# WHAT YOU NEED TO DO
Take the data below and extract the lines from the one with "Given: Launch Google Chrome from the taskbar" to the one with "You are a computer-use agent. The", inclusive, exactly as written.

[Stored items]
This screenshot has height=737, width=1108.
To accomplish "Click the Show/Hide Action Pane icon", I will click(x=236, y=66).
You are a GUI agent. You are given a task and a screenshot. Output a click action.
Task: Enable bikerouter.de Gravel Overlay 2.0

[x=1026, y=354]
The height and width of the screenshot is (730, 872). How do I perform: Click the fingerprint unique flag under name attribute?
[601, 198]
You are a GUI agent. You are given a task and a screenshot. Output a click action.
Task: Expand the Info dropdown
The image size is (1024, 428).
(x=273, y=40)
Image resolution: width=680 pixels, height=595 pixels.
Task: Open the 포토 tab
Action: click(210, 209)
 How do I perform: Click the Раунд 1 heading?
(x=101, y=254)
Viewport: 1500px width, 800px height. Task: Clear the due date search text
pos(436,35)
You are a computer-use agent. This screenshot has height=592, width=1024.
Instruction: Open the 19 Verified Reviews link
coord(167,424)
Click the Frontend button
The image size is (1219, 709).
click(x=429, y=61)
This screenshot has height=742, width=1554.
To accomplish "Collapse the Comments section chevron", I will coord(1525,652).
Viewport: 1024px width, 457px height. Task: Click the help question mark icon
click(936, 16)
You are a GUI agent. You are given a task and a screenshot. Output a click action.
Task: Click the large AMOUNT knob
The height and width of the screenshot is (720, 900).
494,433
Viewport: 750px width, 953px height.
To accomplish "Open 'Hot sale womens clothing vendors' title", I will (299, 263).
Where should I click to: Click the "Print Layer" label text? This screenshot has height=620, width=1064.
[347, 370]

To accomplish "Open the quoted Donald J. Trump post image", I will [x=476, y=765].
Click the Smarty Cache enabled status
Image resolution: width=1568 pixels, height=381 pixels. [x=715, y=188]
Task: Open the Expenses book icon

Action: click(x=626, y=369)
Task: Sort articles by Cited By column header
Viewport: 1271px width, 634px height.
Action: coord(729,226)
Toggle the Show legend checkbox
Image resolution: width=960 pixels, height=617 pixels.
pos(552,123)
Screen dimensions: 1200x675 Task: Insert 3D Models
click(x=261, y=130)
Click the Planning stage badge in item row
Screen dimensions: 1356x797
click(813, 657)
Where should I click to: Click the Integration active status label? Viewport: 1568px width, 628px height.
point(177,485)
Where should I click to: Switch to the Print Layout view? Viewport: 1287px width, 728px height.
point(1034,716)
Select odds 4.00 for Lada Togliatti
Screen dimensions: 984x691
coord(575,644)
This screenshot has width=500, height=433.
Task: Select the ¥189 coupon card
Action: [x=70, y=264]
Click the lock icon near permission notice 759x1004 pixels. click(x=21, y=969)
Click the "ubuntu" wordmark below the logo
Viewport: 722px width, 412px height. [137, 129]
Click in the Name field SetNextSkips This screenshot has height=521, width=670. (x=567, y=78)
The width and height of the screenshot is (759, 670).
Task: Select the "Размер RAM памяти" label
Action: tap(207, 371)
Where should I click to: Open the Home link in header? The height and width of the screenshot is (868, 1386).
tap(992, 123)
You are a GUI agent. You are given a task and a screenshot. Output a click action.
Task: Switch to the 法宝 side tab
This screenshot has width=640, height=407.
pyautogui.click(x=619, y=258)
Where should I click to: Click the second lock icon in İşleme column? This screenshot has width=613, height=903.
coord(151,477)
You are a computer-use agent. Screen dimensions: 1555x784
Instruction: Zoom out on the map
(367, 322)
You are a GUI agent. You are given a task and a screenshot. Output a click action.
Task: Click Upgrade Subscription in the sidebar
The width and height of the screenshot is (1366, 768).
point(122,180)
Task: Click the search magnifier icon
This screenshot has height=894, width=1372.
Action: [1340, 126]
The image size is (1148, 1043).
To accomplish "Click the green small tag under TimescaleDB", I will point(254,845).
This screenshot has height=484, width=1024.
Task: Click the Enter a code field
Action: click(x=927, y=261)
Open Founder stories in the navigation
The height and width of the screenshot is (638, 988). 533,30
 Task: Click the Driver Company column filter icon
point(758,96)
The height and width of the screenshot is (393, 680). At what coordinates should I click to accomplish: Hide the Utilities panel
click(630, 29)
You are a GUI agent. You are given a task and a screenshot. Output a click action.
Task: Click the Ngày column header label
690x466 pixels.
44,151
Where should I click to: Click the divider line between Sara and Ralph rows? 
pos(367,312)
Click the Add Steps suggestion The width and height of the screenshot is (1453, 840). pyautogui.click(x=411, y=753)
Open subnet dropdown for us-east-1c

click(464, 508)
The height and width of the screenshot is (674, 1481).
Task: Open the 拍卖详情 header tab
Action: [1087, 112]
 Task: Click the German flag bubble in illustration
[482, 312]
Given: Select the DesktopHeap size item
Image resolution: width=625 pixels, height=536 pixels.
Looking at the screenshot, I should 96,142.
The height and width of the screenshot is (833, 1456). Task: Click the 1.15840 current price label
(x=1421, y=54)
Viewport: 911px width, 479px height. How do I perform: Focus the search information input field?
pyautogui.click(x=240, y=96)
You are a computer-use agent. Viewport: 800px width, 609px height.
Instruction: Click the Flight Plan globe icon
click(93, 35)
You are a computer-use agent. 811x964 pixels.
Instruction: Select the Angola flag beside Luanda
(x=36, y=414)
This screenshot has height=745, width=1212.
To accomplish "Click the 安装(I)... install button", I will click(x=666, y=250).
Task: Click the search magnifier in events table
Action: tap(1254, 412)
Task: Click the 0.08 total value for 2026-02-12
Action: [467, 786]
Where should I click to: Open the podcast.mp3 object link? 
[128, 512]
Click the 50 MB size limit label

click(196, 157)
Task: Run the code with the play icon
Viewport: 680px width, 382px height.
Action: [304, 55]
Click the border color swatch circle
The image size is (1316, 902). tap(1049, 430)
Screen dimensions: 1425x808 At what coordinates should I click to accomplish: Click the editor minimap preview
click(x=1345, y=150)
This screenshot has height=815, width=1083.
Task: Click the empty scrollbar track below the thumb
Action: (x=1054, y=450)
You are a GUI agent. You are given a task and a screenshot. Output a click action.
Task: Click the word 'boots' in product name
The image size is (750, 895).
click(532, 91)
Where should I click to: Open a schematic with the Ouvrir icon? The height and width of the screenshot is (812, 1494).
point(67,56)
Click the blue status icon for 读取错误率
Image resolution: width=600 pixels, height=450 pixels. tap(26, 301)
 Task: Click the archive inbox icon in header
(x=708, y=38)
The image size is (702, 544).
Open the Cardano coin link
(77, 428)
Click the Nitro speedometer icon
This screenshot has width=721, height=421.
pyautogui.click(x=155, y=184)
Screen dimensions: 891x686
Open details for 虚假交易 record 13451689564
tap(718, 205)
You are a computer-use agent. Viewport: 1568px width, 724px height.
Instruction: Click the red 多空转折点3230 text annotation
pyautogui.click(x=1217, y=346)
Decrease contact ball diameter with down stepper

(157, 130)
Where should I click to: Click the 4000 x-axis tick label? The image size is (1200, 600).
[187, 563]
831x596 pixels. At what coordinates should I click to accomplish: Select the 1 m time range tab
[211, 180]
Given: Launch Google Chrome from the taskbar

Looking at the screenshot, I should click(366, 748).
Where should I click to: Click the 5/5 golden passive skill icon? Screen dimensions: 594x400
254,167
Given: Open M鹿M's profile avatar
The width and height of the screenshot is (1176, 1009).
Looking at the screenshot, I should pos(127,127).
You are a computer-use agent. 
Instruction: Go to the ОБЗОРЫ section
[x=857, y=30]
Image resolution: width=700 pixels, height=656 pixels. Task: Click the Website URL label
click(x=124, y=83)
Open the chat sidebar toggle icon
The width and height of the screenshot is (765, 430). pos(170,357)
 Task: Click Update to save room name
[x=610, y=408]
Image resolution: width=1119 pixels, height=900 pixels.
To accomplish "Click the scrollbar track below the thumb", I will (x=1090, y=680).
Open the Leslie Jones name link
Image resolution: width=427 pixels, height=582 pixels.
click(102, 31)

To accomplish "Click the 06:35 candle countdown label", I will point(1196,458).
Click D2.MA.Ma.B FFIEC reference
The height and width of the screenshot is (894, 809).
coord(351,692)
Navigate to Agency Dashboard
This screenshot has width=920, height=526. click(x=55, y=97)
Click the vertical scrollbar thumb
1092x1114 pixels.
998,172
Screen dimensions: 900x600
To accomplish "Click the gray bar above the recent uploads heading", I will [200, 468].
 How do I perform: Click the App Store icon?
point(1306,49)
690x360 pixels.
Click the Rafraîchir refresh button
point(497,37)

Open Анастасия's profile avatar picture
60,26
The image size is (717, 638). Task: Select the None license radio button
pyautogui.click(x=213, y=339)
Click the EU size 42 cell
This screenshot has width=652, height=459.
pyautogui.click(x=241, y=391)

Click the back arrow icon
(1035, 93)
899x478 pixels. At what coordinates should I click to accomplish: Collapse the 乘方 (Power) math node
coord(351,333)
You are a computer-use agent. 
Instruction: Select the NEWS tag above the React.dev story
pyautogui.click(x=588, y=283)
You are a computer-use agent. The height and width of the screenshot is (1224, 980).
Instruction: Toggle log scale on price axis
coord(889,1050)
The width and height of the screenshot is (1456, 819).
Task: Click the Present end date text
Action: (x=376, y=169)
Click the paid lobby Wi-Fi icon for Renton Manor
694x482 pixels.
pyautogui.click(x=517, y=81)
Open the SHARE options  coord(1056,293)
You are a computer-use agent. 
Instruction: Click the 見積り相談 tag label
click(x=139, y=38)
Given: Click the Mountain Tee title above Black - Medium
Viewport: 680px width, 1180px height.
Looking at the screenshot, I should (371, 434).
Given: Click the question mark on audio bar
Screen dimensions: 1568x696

# ANSWER SPACE
Given: Launch Google Chrome from the taskbar

Looking at the screenshot, I should click(366, 748).
Where should I click to: Click the 5/5 golden passive skill icon? Screen dimensions: 594x400
254,167
Given: Open M鹿M's profile avatar
The width and height of the screenshot is (1176, 1009).
Looking at the screenshot, I should pos(127,127).
You are a computer-use agent. 
Instruction: Go to the ОБЗОРЫ section
[x=857, y=30]
Image resolution: width=700 pixels, height=656 pixels. Task: Click the Website URL label
click(x=124, y=83)
Open the chat sidebar toggle icon
The width and height of the screenshot is (765, 430). pos(170,357)
 Task: Click Update to save room name
[x=610, y=408]
Image resolution: width=1119 pixels, height=900 pixels.
To accomplish "Click the scrollbar track below the thumb", I will (x=1090, y=680).
Open the Leslie Jones name link
Image resolution: width=427 pixels, height=582 pixels.
click(102, 31)

To accomplish "Click the 06:35 candle countdown label", I will point(1196,458).
Click D2.MA.Ma.B FFIEC reference
The height and width of the screenshot is (894, 809).
coord(351,692)
Navigate to Agency Dashboard
This screenshot has width=920, height=526. click(x=55, y=97)
Click the vertical scrollbar thumb
1092x1114 pixels.
998,172
Screen dimensions: 900x600
To accomplish "Click the gray bar above the recent uploads heading", I will [200, 468].
 How do I perform: Click the App Store icon?
point(1306,49)
690x360 pixels.
Click the Rafraîchir refresh button
point(497,37)

Open Анастасия's profile avatar picture
60,26
The image size is (717, 638). Task: Select the None license radio button
pyautogui.click(x=213, y=339)
Click the EU size 42 cell
This screenshot has width=652, height=459.
pyautogui.click(x=241, y=391)

Click the back arrow icon
(1035, 93)
899x478 pixels. At what coordinates should I click to accomplish: Collapse the 乘方 (Power) math node
coord(351,333)
You are a computer-use agent. 
Instruction: Select the NEWS tag above the React.dev story
pyautogui.click(x=588, y=283)
You are a computer-use agent. The height and width of the screenshot is (1224, 980).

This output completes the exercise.